In how many lines of the items below does the string "pixels" appear, with case counting? Reply with the number alone.

***** SOURCE DATA *****

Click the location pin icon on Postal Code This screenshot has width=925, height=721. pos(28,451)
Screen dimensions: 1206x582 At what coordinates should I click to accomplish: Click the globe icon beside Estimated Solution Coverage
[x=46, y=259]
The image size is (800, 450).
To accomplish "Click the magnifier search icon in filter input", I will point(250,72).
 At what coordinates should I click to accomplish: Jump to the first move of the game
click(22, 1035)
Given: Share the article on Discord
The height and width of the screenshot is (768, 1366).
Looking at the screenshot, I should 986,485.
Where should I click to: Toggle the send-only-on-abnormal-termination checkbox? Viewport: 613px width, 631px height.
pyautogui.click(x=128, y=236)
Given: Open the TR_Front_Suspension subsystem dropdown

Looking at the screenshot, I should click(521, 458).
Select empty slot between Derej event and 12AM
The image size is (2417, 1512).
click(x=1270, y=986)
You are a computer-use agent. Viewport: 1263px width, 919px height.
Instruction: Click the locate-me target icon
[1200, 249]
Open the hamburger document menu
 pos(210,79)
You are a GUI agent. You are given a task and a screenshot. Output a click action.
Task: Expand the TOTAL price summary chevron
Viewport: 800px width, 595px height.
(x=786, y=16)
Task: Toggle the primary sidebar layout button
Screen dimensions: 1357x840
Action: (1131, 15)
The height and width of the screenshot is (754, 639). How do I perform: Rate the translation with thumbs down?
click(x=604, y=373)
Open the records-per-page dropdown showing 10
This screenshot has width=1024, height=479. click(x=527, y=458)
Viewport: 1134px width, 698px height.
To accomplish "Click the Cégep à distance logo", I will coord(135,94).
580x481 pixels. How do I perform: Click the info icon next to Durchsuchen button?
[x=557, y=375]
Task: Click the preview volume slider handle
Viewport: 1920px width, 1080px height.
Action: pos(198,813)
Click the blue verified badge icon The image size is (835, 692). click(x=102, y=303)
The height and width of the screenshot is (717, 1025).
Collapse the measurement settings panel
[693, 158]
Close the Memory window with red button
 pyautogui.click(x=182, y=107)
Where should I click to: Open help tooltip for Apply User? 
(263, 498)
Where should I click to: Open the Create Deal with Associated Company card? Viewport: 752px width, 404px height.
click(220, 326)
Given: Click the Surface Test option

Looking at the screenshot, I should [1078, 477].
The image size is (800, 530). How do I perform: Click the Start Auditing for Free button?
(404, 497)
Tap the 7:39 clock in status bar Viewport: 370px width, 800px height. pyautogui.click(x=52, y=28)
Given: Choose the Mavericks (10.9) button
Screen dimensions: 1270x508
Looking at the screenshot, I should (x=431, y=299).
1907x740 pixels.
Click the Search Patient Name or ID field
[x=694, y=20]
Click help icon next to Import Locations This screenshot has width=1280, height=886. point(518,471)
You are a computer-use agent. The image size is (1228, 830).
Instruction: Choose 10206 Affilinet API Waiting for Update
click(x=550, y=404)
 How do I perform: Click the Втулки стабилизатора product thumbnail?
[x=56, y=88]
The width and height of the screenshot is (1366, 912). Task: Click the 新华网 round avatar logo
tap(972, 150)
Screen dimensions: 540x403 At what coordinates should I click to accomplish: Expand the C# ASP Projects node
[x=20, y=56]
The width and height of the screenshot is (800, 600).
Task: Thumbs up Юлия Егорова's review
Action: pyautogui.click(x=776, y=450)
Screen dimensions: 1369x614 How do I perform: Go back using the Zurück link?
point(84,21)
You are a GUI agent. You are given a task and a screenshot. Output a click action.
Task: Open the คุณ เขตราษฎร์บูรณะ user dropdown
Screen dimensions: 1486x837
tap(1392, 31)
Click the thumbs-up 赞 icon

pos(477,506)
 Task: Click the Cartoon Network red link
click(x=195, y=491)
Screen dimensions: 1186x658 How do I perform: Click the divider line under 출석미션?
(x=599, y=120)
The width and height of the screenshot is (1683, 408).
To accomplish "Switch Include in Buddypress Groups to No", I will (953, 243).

*****

THE RESULT:
2